Send your support to the families, to the community, to the teachers who all across the country are shuddering at the horror of this day. Hug a teacher, hug a child, show forth the coming Christ, speak up in love and in hope, stop dreaming about a world transformed by the love of God and start working for that world, start building it with Christ in your heart, maybe a Christmas carol on your lips.

Advent is the time when we look forward to the coming of the Kingdom of God, the coming of the promises of God. Let us also make it a time when we come together in the name of the child who is to be born to us and in the name of all of the children and the better world we’ll build for them.

6 thoughts on “Sunday, December 16, comment on Newtown, CT shooting”

  1. Everyone must agree with your feelings however, in your message last night you were looking for an answer to the violence. The day or days that the ACLU and many members of our government took God out of the schools was the day or days that evil entered. Now it’s there and all Christians everywhere must do whatever is necessary to turn it back around.

    1. Don, I’m not sure whether that is cause or symptom. Surely casting God out of the formal, official offices of the schools may be a sign of our turning inward as a culture, turning toward shallow self-interest and less community spirit, but then there is no shortage of Christian instances of selfish, self-serving behavior.
      And the problem is that your contention that Christians must do whatever is necessary (a scary phrase) to return the notably Christian God to schools doesn’t make allowance for the inescapable fact that we are no longer the majority on Citizens in the way that was true until the middle of the last century. Somewhere in there the other Holy truth of the Majority Rule that is supposed to be so important in our society gets set aside. Outside of the Senate, there is no filibuster for the minority to use to force an issue.
      Plus, frankly, it is nonsense to say that God has been ejected from the building, just drop by any school in America during Finals time, LOADS of prayer, just not organized from the office.
      I’d like to think that resurgent Christianity would make our world a safer place but the evidence is against us. The world as a whole has not been safer when Christendom reigns.

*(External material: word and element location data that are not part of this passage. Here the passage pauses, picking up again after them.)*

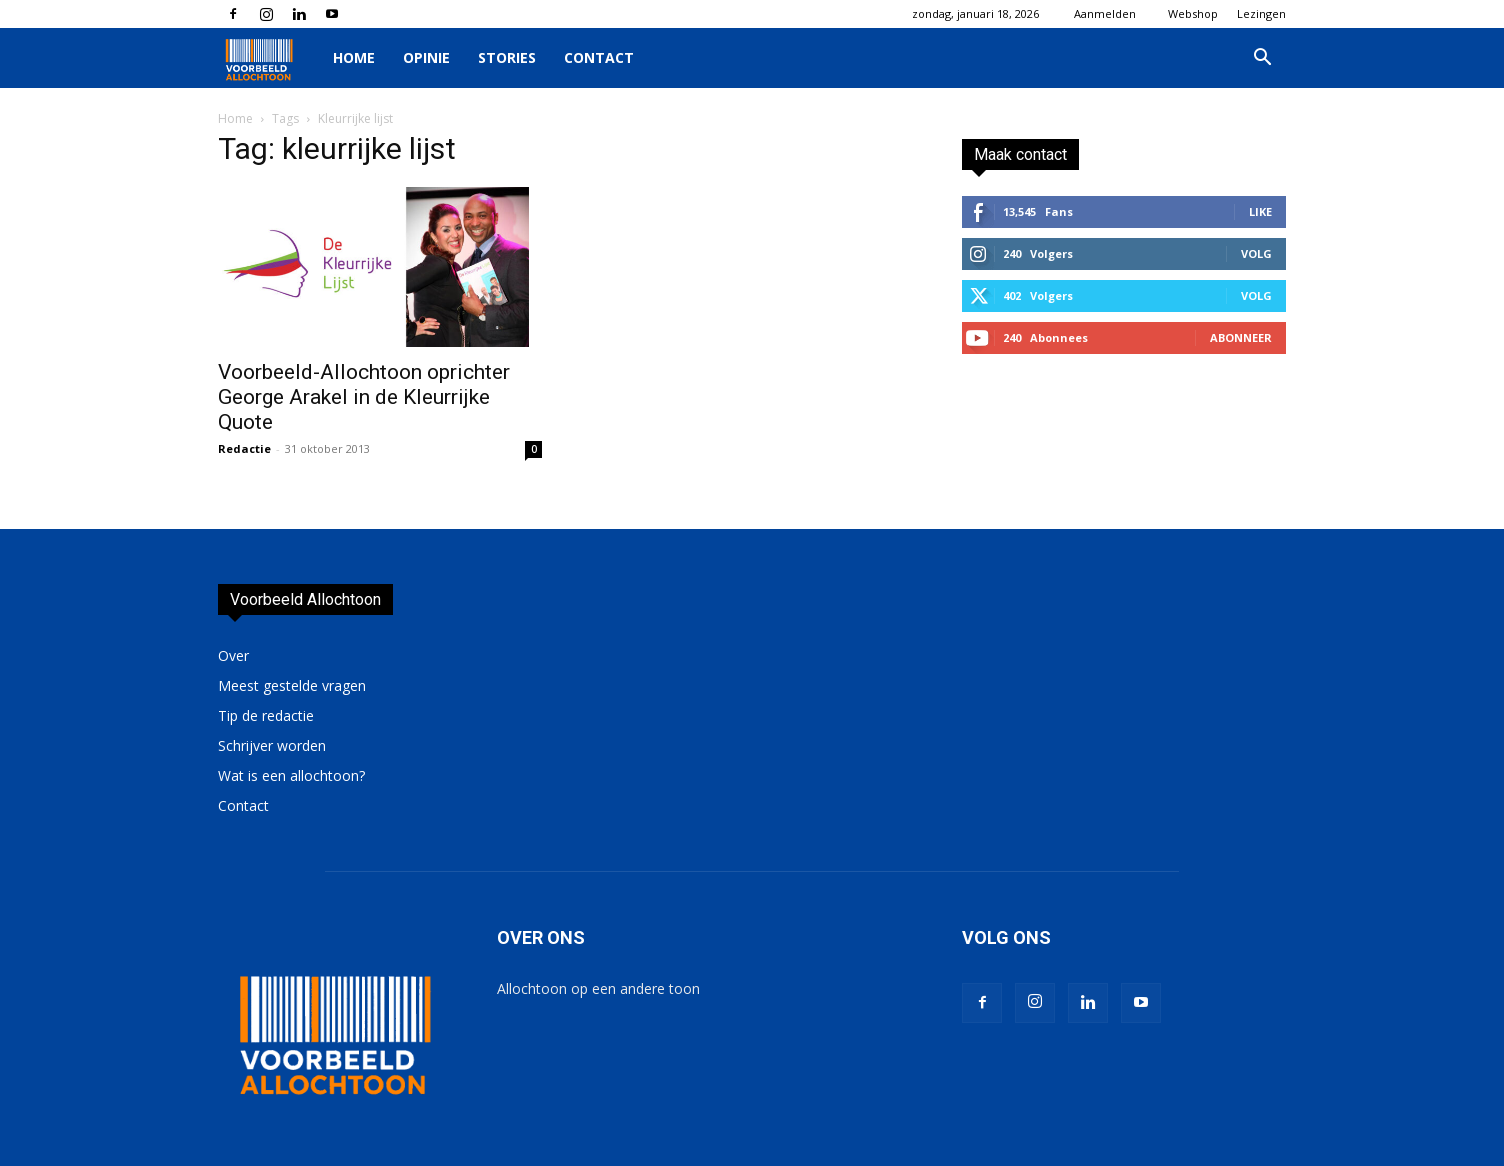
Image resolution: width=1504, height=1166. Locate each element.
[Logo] (268, 58)
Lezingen (1261, 13)
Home (354, 57)
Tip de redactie (266, 715)
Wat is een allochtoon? (291, 775)
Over (233, 655)
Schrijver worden (272, 745)
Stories (507, 57)
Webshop (1193, 13)
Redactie (244, 448)
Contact (599, 57)
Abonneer (1241, 337)
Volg (1256, 253)
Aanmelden (1105, 13)
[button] (1262, 59)
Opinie (426, 57)
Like (1260, 211)
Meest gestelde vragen (292, 685)
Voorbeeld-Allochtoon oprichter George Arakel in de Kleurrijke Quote (364, 397)
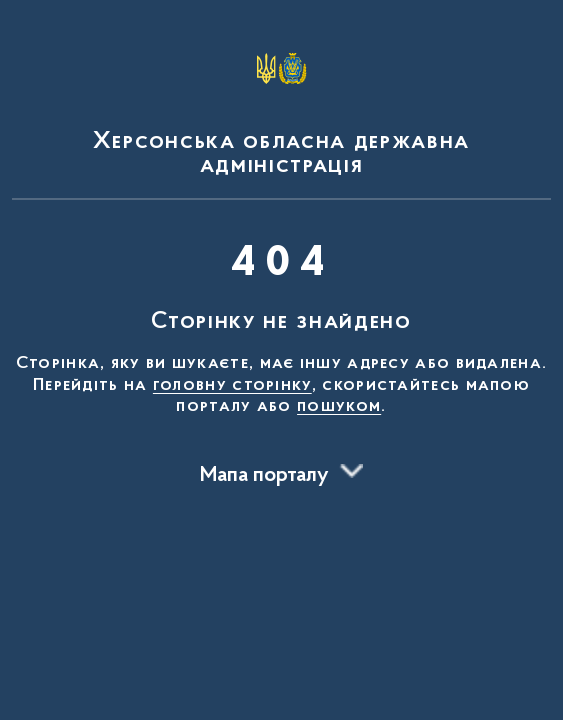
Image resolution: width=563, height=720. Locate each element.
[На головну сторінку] (281, 104)
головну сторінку (232, 386)
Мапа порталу (264, 476)
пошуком (339, 407)
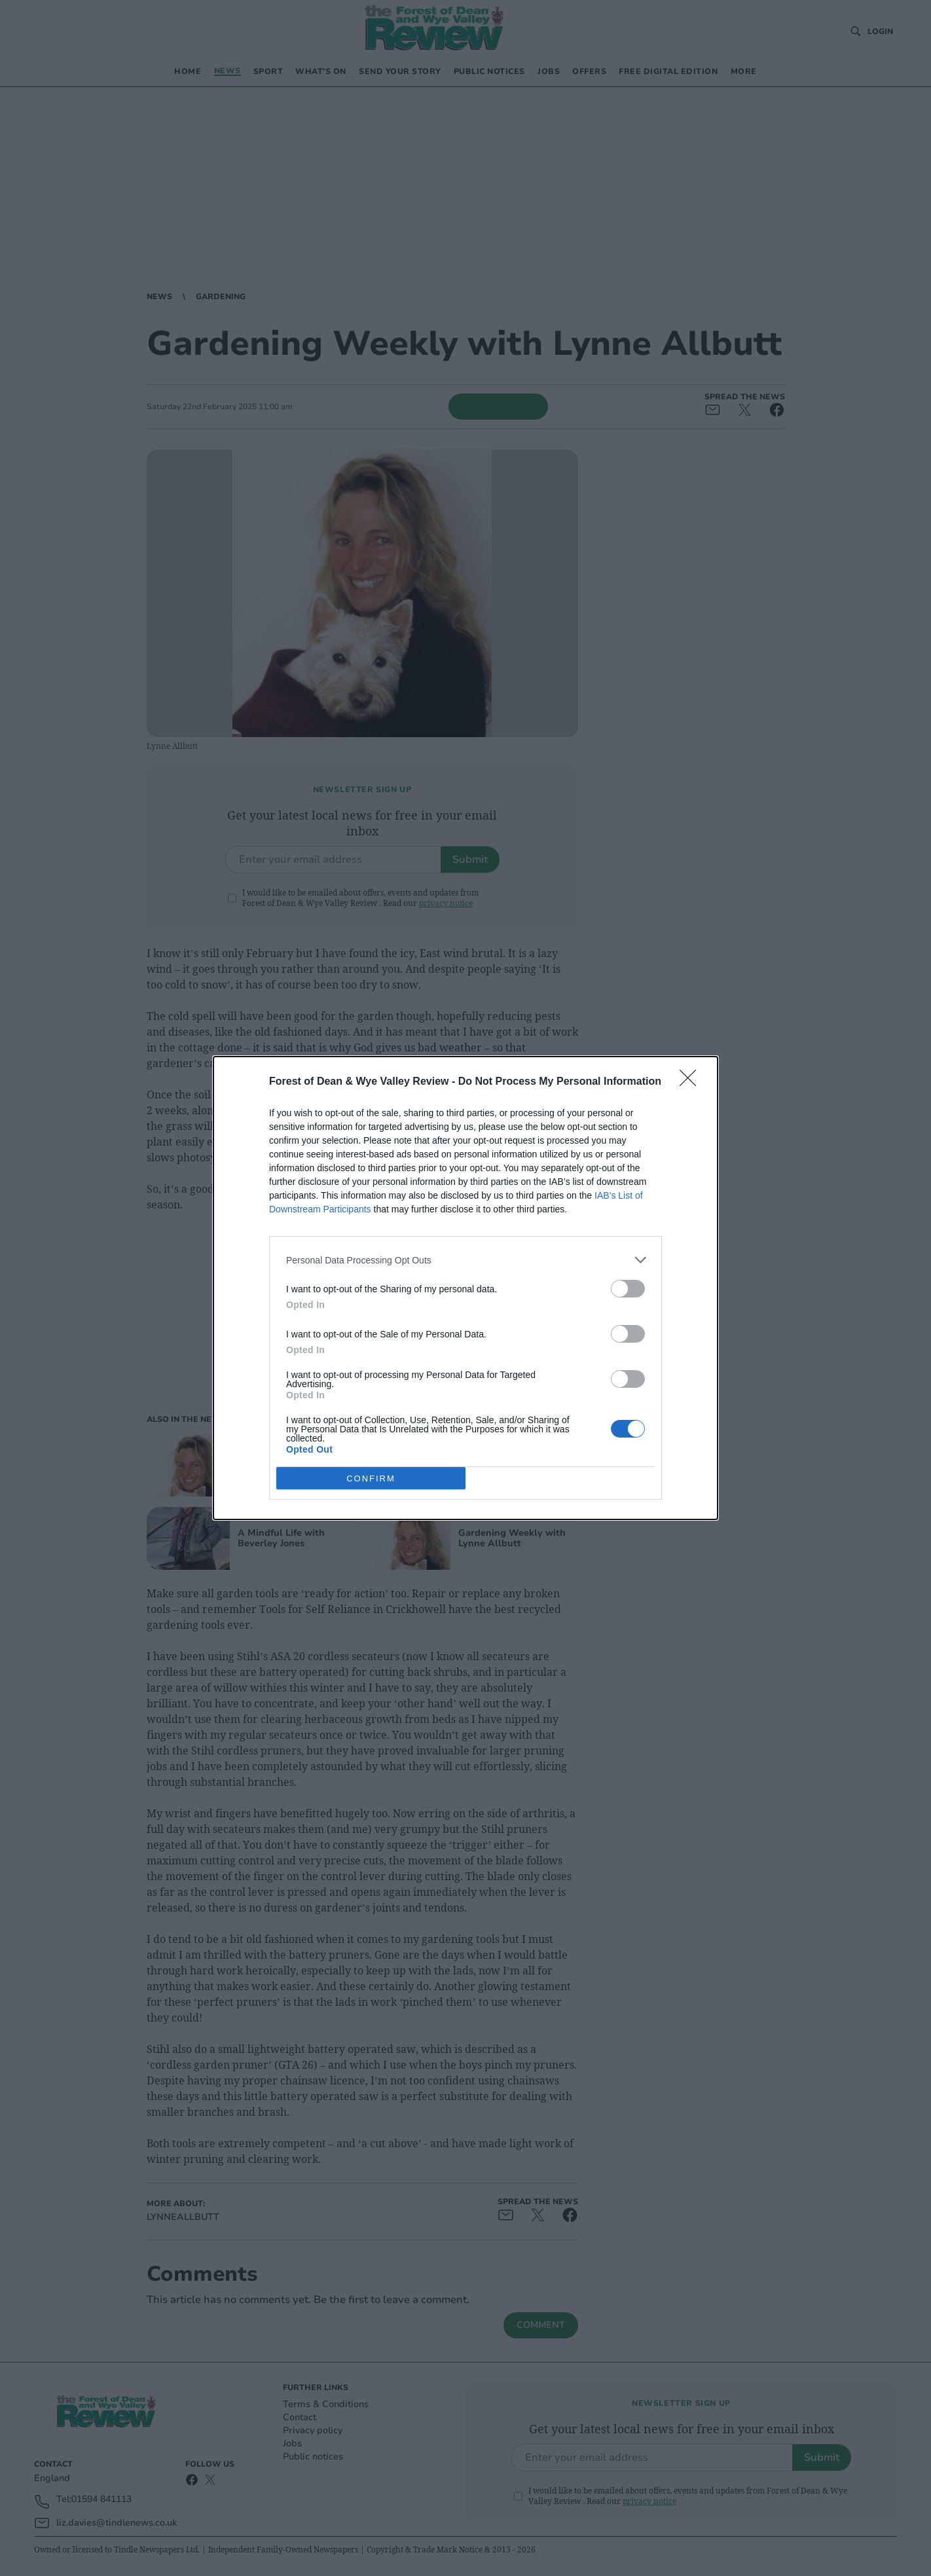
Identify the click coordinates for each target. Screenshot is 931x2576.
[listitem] (465, 1260)
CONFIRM (370, 1478)
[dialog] (465, 1288)
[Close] (692, 1082)
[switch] (628, 1288)
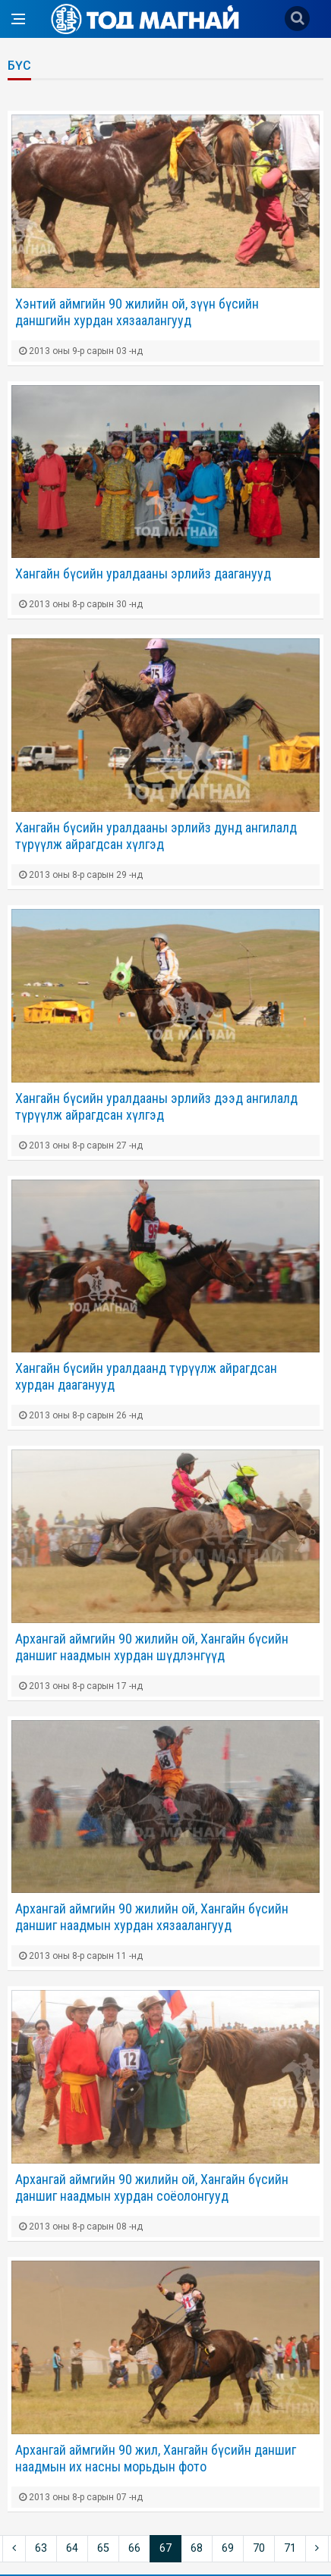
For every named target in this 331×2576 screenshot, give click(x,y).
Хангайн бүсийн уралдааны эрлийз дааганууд (143, 573)
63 (41, 2548)
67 (165, 2548)
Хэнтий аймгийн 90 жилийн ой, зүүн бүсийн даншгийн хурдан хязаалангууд (137, 312)
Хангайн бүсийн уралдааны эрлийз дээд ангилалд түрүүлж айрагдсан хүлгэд (156, 1106)
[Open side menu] (18, 19)
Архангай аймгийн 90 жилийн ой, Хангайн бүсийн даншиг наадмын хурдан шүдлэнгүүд (151, 1647)
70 (259, 2548)
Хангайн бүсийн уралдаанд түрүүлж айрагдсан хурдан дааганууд (146, 1376)
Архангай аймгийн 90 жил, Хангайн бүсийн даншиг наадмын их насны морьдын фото (155, 2458)
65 (103, 2548)
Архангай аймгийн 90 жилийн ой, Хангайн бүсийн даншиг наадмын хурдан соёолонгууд (151, 2187)
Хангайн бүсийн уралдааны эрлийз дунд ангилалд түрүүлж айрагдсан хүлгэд (156, 835)
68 (197, 2548)
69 (228, 2548)
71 (290, 2548)
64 (72, 2548)
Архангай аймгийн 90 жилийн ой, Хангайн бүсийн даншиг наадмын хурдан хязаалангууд (151, 1917)
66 (134, 2548)
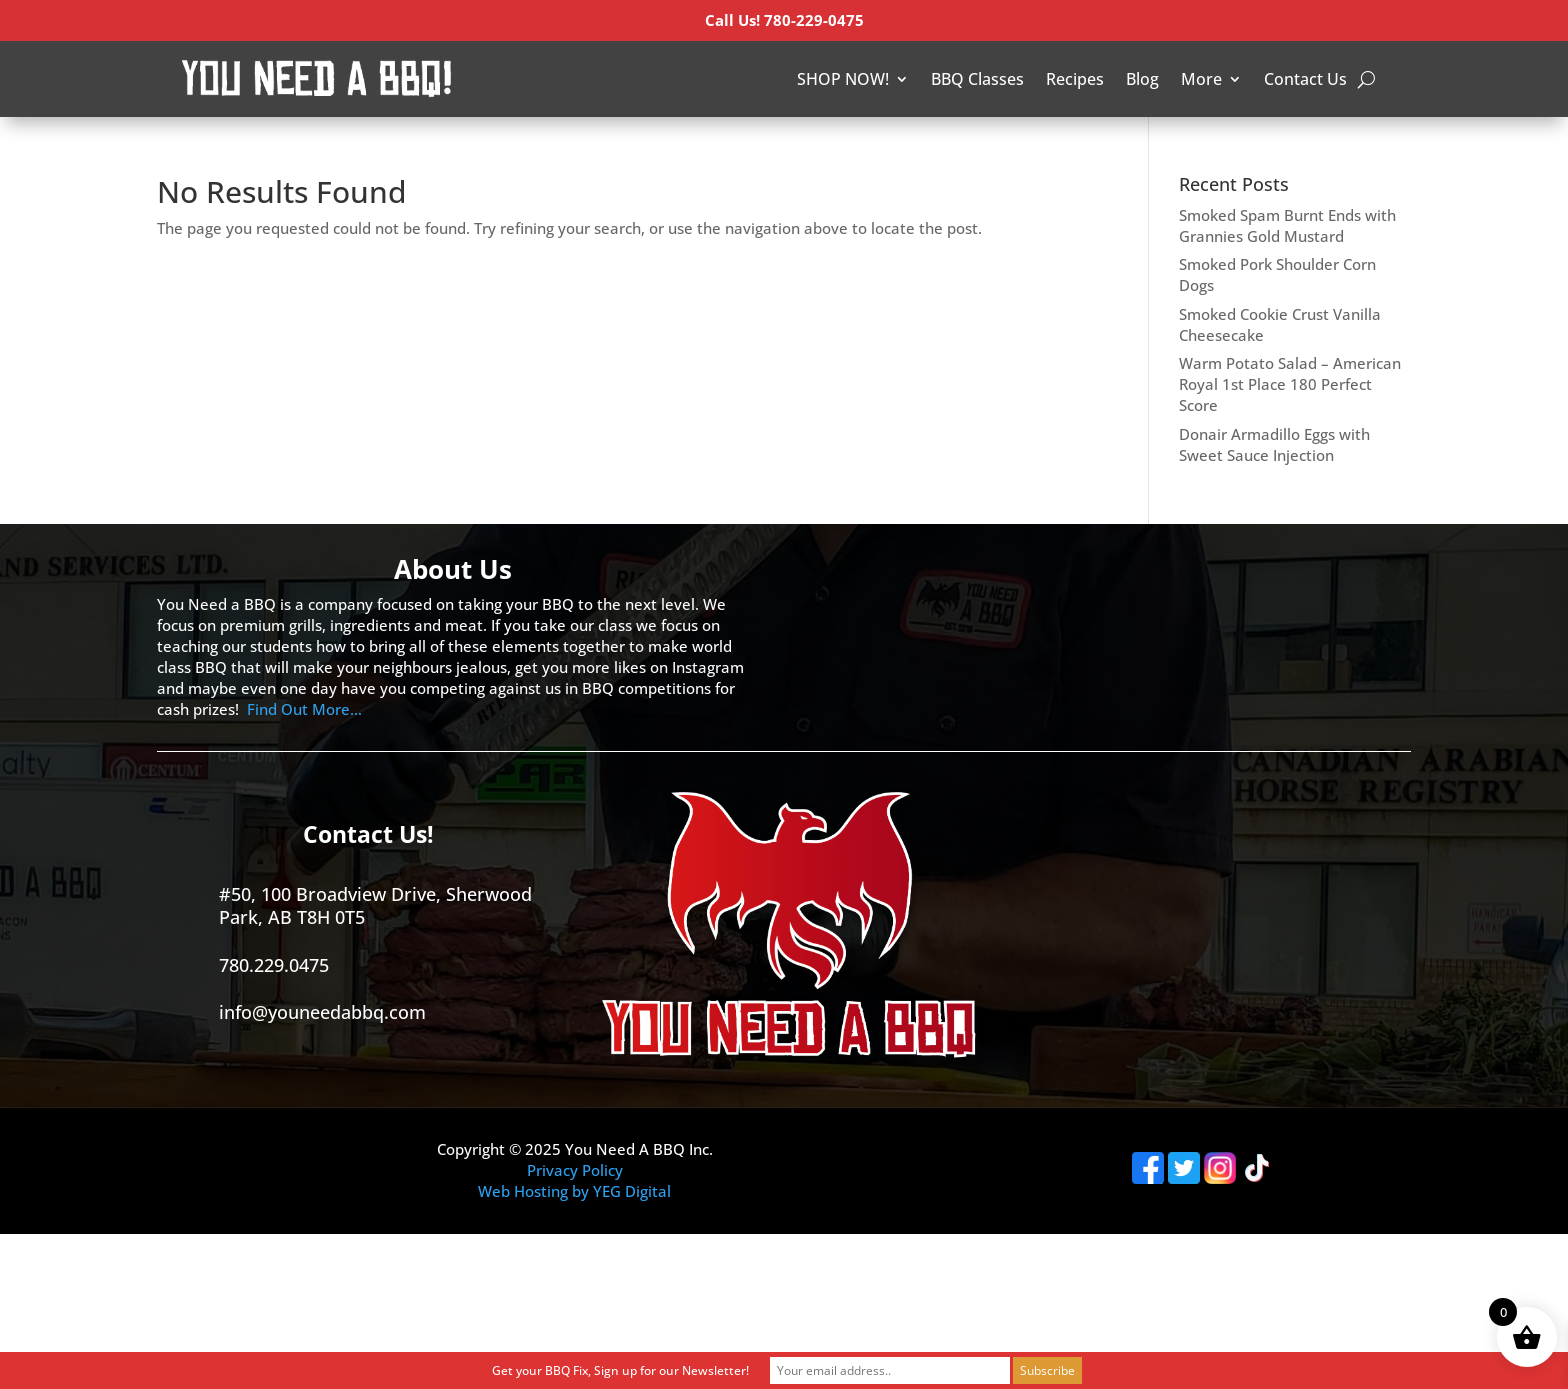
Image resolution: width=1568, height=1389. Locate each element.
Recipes (1075, 79)
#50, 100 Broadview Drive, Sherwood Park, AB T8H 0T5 (375, 905)
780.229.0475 (274, 965)
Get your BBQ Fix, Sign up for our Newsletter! (620, 1370)
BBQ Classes (977, 79)
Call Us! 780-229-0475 (784, 20)
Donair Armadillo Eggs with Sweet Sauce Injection (1274, 444)
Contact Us (1305, 79)
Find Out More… (304, 709)
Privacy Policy (575, 1170)
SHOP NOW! (843, 79)
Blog (1142, 79)
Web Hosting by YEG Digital (574, 1191)
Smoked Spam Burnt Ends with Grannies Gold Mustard (1287, 225)
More (1201, 79)
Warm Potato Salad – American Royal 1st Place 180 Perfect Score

We are as culpable for the wars waged in the history of the world as any other group, and there is no shortage of guns and domestic violence and violence of all kinds in the more Bible-beltish areas of the country.
      Sure, I’d like to see more faithful living, but I don’t think that my idea of what that means and other folks’ ideas of what that means will sync up well.
      Still no answers, certainly no easy ones but so long as people of goodwill and faith continue to work on it, then progress is within reach, if not an outright solution.